James Madison, the drafter of the first 10 constitutional amendments, originally drafted a more fiery version of the First Amendment, one that included its underlying rationale: “The people shall not be deprived or abridged of their right to speak, to write, or to publish their sentiments; and the freedom of the press, as one of the great bulwarks of liberty, shall be inviolable.”
“Inviolable” is a powerful word, notwithstanding the fact that the right to speak and write freely has always come with various limitations. They range from libel and slander laws to national security secrets, obscenity statutes, and the notorious analogy popularized by Justice Oliver Wendell Holmes Jr. of “falsely shouting ‘fire!’ in a theater and causing panic.”
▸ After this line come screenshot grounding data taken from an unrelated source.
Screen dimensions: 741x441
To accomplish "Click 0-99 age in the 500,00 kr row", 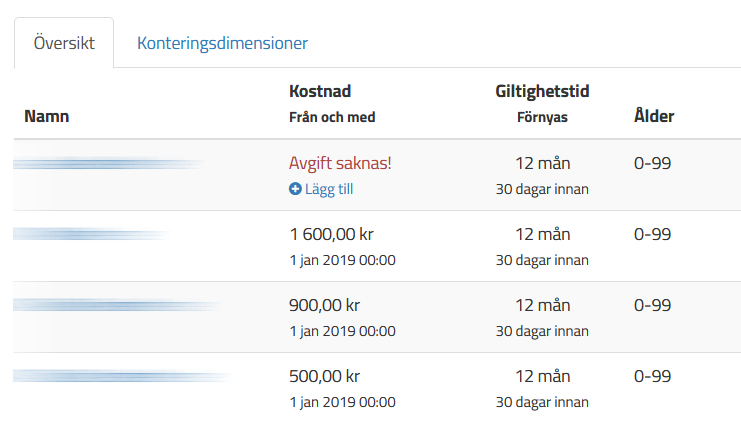I will 653,376.
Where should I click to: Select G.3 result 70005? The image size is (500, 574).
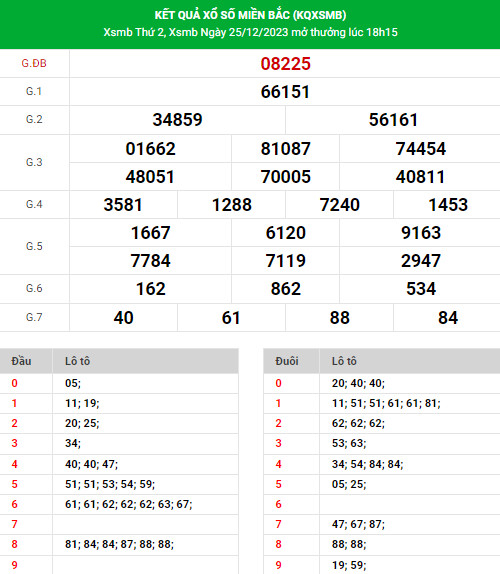[x=286, y=177]
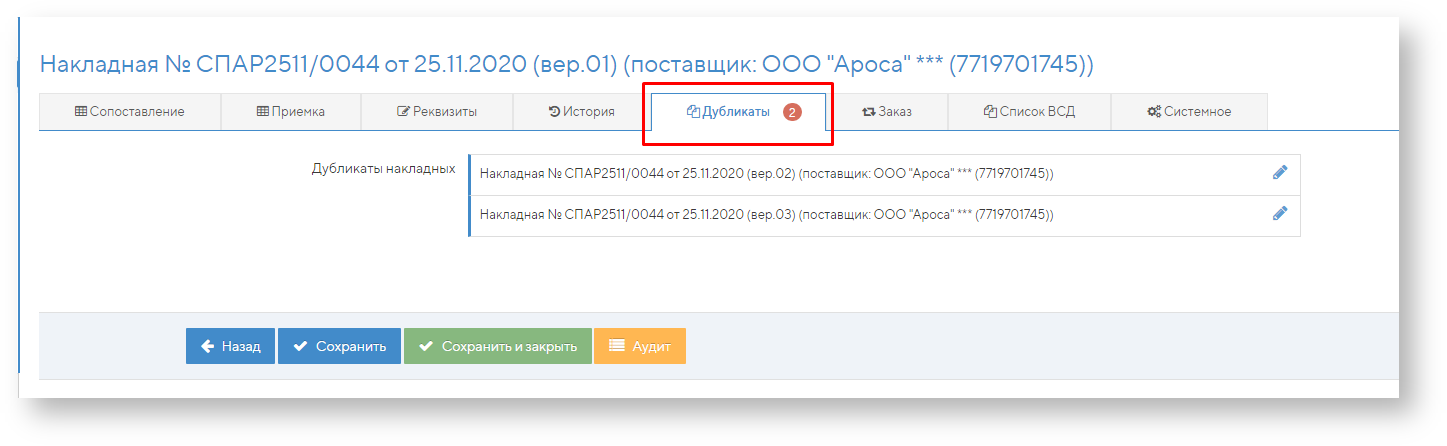Open duplicate invoice row вер.02

pos(766,174)
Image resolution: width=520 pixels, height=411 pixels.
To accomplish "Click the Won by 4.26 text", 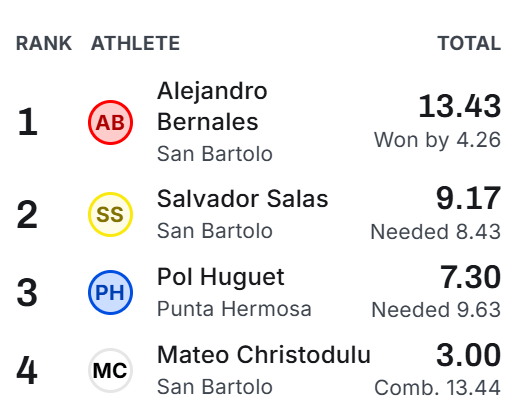I will click(x=437, y=140).
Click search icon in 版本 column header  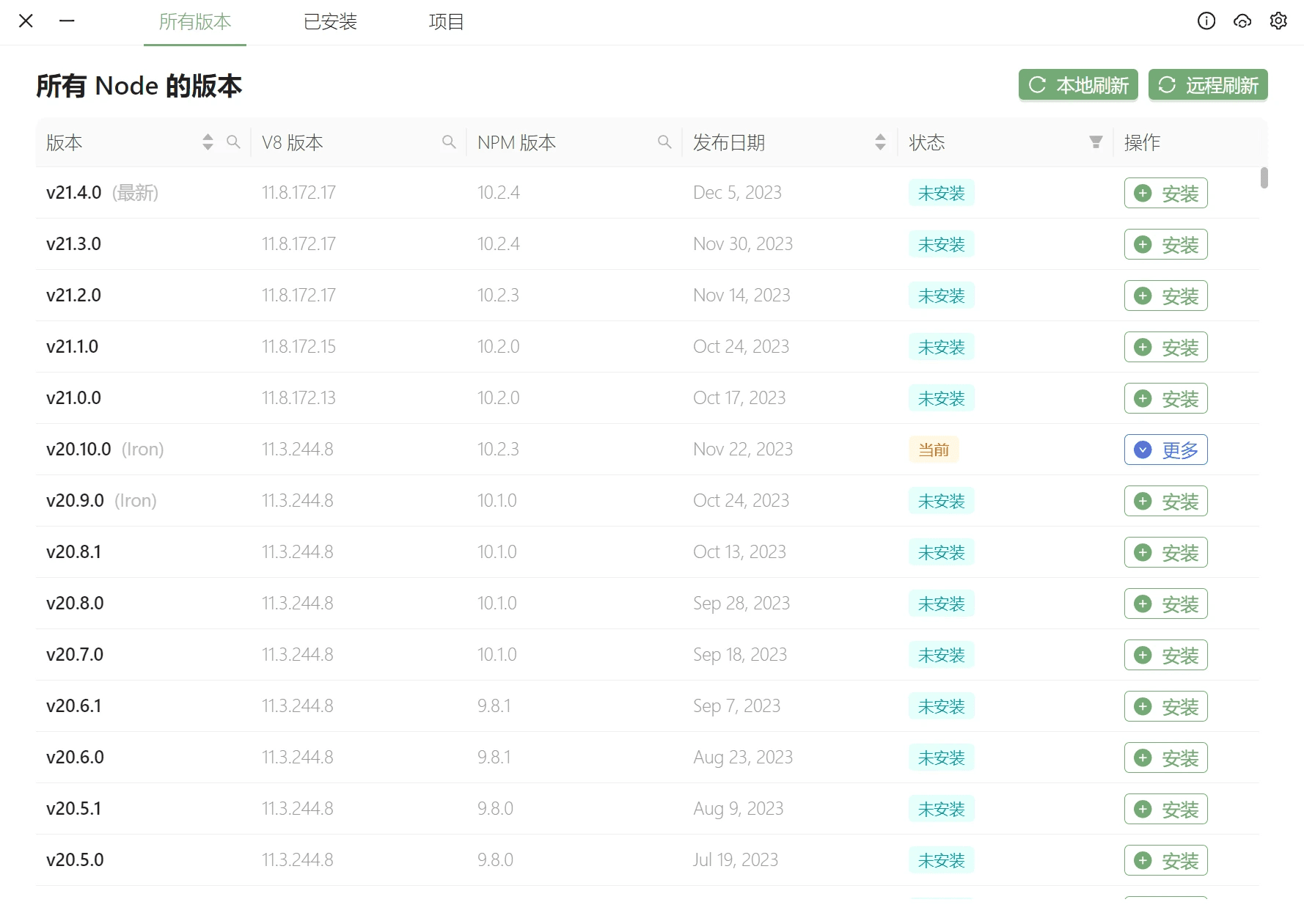[x=233, y=142]
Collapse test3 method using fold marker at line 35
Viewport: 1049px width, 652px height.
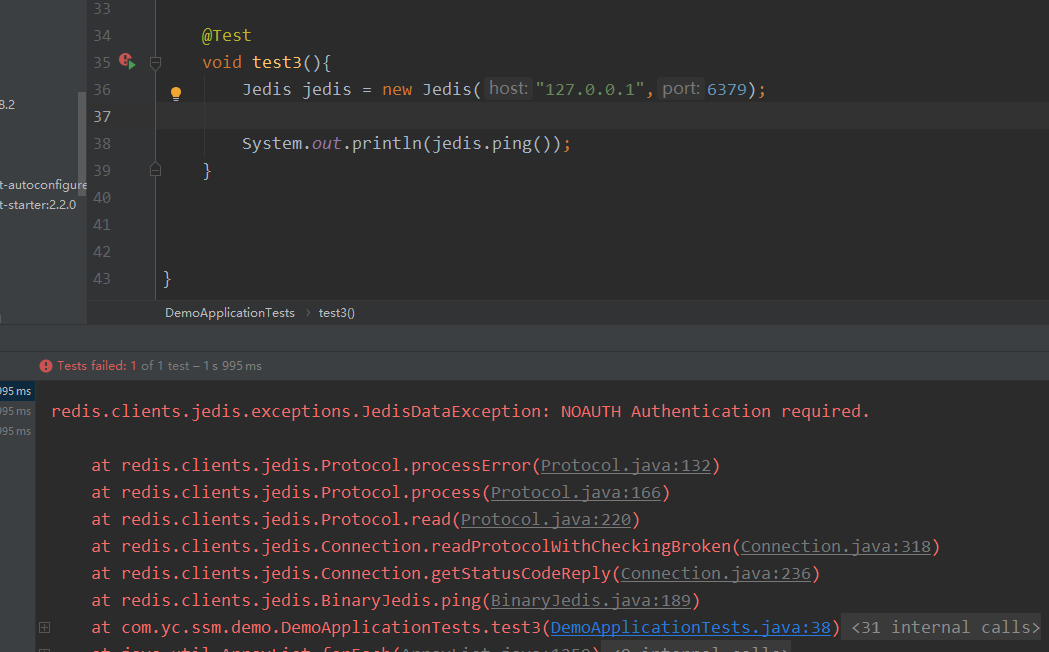click(x=155, y=63)
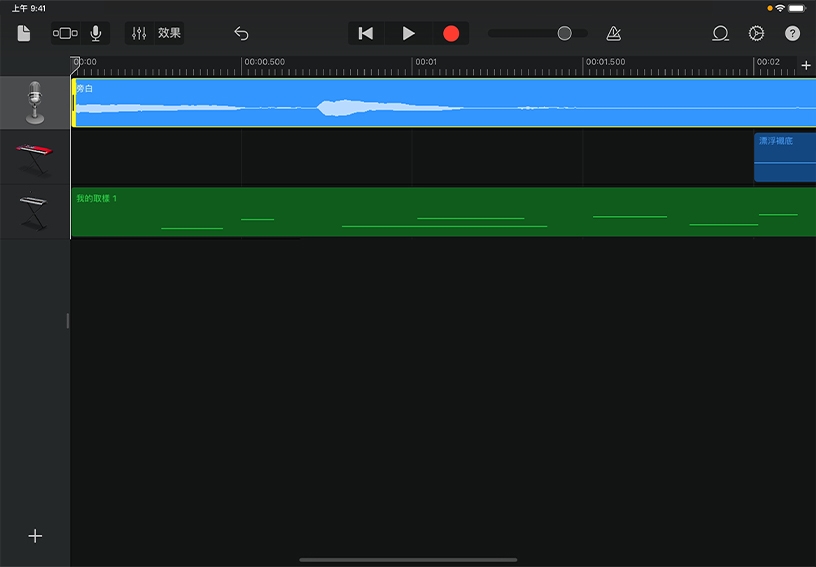Add a new track with plus button
Viewport: 816px width, 567px height.
(35, 536)
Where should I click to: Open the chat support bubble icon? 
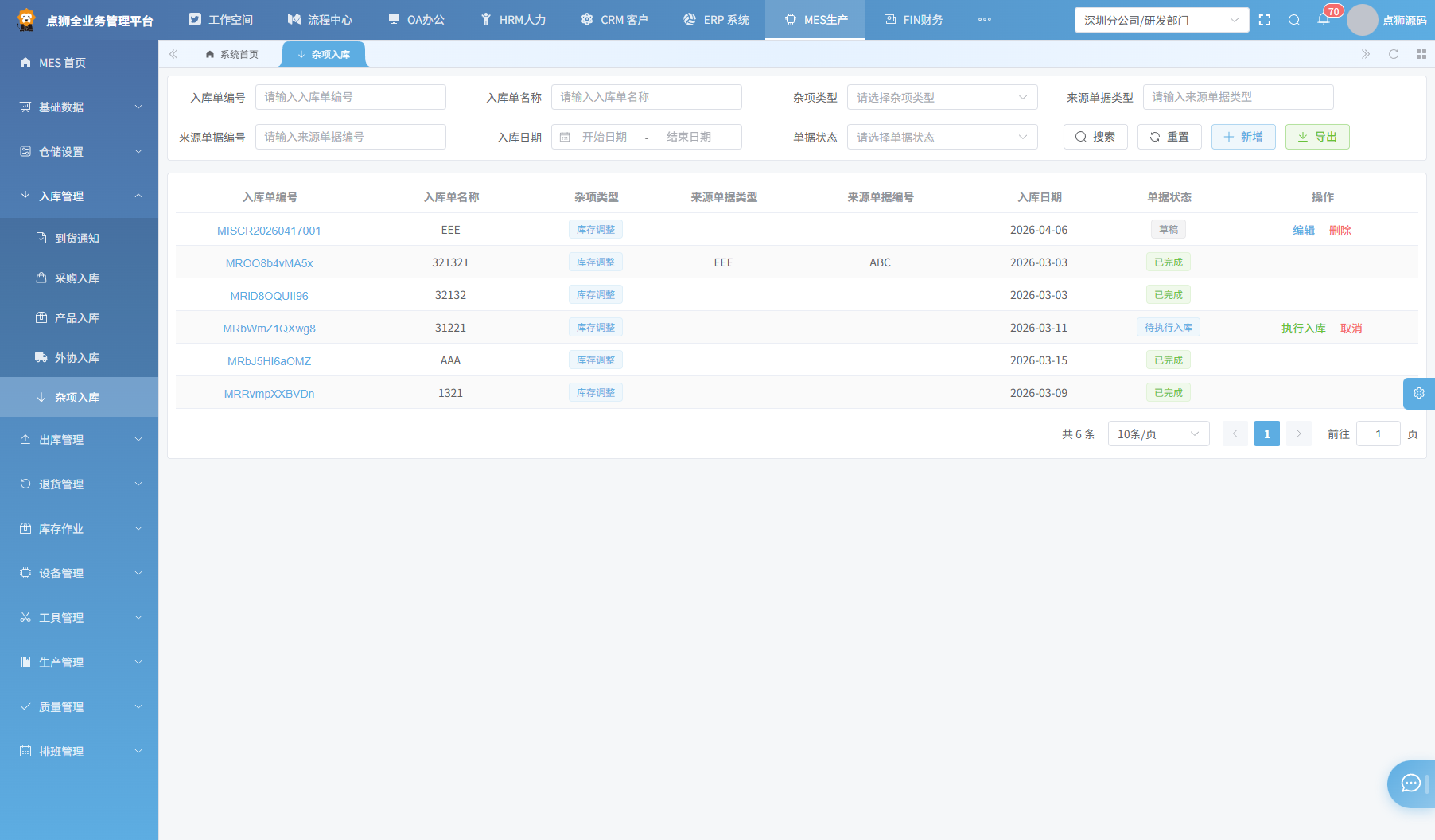(x=1411, y=784)
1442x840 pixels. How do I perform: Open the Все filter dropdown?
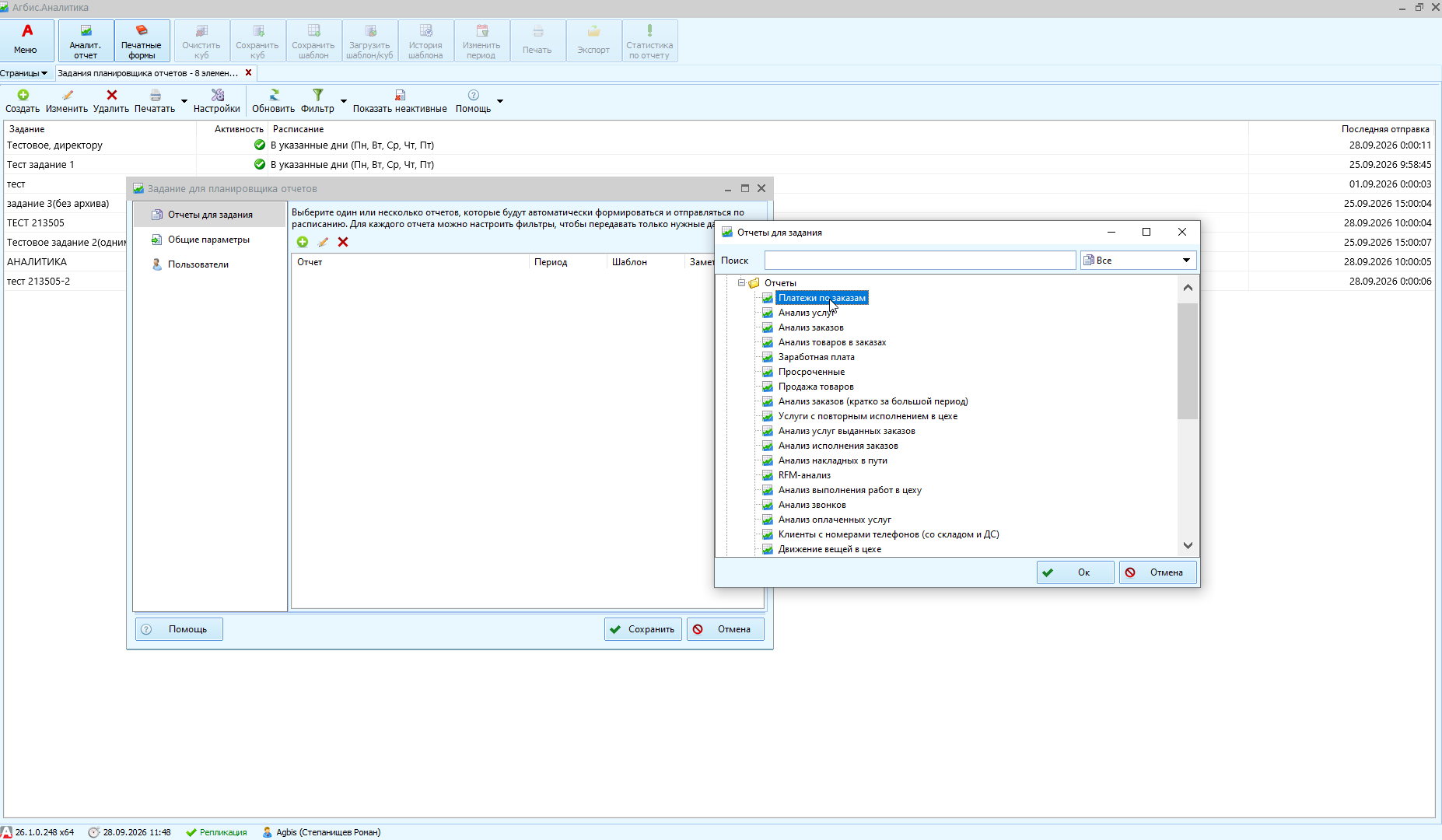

Republican voters (74%) and independents (61%) believe speech should be legal “under any circumstances, while Democrats are almost evenly divided. A bare majority of Democrats (53%) say speech should be legal under any circumstances, while 47% say it should be legal “only under certain circumstances.”
Nearly one-third of Democratic voters (34%) say Americans have “too much freedom.” This compared to 14.6% of Republicans. Republicans were most likely to say Americans have too little freedom (46%), while only 22% of Democrats feel that way. Independents were in the middle in both categories.
Although majorities of Democrats, Republicans, and independents agree the news media should be able to report stories they believe are in the national interest, this consensus shifts when it comes to social media censorship. A majority of Democrats (52%) approve of the government censoring social media content under the rubric of protecting national security. Among Republicans and independents, this percentage is only one-third.
Poll respondents were read this statement: “I disapprove of what you say, but I will defend to the death your right to say it.” Only 31% of Democratic voters “strongly agreed” with that sentiment, compared to 51% of Republicans.
Fully three-fourths of Democrats believe government has a responsibility to limit “hateful” social media posts, while Republicans are more split, with 50% believing the government has a responsibility to restrict hateful posts. (Independents, once again, are in the middle.)
Democrats are significantly more likely than Republicans to favor stifling the free speech rights of political extremists. Also, Republicans don’t vary by the group: Only about half of GOP voters favor censorship — whether asked about the Ku Klux Klan, Nazis, or the Communist Party.